François était tout fier de lui, un peu timide, mais il dit : ben oui, quoi ? Bon y a pas l'école dans mon dessin mais c'est moi dans l'école, ça ressemble, non ?
Je regardai ce dessin en ressentant une grande sensation de liberté. Je regardai François que je n'avais pas vraiment remarqué avant dans la classe et je pense qu'il croisa aussi mon regard admirateur et mon sourire.
Ce fut le premier acte, il y en aurait beaucoup d'autres.

lundi 26 octobre 2009

L'ivre d'images







Il y a de ça des années, en 1993 exactement, François et moi on dessinait parfois ensemble, à quatre mains, dans son petit appart de St Ouen, entre une bouteille de vin très bon marché et une pizza, de celles que François concoctait à merveille, avec trois fois rien, de la pâte à pain glanée chez le boulanger d'à côté, du concentré de tomate, et ce qu'il avait sous la main dans le frigo, champignons, bout de jambon, bouts de poivrons surtout, qu'il adorait... On s 'installait sur la grande table, face à face, et on commençait chacun un dessin, l'autre retournait la feuille, continuait l'idée première ou partait sur complètement autre chose, et ainsi de suite jusqu'à ce que l'un d'entre nous (ou les deux) dise : stop c'est bon là ! On se motivait avec des "hum...?", des "mouais...!", des "qu'est-ce que t'en penses ?", des "tu prendras bien un petit verre !". On punaisait notre production sur ses murs presque blancs et on était fier de nous, on dévorait la pizza juste pas cramée et on s'y remettait... on rigolait beaucoup.
On avait fait un petit livre d'une série d'hommes-animaux-bizarres, photocopié et cousu en petit fascicule, tache que François réalisait avec beaucoup de sérieux, relier ses livres et carnets avec de la ficelle, pour François, c'était une passion.
En retrouvant un exemplaire de ce livre, j'ai senti mon cœur se serrer, je ne me souvenais pas qu'on lui avait donné ce titre : L'ivre d'images.

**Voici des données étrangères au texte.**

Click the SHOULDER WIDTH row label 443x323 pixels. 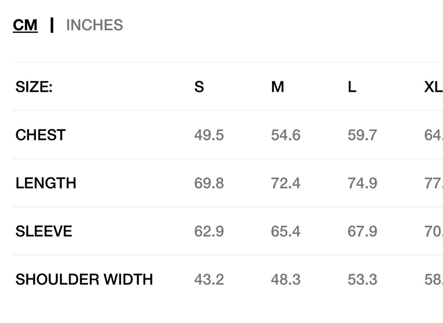coord(84,279)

Mais je me souviens très bien de la soirée mémorable dans un petit bar du Luxembourg où nous avions passé en revue une centaine de titres, tous plus loufoques les uns que les autres; je crois qu'après quelques bières, "l'ivre" s'imposa... la suite coulait de source.
J'ai même retrouvé les originaux, en voilà quelques-uns...

jeudi 22 octobre 2009

Samson et Dalila



d'après Rembrandt
Avec la mort de François, c'est comme si on m'avait crevé un œil.